**** Excerpted records ****
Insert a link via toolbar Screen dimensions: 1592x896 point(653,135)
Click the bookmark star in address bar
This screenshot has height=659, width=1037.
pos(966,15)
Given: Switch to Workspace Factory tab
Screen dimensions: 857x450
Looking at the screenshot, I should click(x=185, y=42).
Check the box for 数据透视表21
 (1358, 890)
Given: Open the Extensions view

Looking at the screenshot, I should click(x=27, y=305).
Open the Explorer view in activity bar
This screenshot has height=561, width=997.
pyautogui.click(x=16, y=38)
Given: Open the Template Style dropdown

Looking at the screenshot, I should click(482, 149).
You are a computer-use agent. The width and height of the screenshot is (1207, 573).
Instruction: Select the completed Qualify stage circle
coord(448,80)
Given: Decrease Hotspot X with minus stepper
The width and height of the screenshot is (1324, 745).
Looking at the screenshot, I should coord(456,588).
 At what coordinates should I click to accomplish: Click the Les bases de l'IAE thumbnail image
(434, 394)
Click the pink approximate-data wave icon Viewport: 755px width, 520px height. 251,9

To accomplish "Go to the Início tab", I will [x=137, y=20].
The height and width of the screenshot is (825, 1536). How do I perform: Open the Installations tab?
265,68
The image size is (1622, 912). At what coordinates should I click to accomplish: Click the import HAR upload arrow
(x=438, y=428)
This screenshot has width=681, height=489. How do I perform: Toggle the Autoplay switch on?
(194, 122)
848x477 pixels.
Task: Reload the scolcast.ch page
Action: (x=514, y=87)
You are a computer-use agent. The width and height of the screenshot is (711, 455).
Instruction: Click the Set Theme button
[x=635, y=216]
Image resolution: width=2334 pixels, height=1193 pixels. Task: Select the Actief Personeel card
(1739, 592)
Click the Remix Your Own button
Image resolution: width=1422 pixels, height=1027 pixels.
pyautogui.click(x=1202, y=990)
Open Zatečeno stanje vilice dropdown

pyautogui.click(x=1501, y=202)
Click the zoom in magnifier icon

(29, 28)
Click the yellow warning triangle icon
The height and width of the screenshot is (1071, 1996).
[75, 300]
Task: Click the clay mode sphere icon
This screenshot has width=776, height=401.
****
-- What you should do --
Wherever a line in the entries above holds "agent", copy that line.

-- Solution for this task --
You are a computer-use agent. The width and height of the screenshot is (1207, 573).
You are a computer-use agent. The width and height of the screenshot is (711, 455).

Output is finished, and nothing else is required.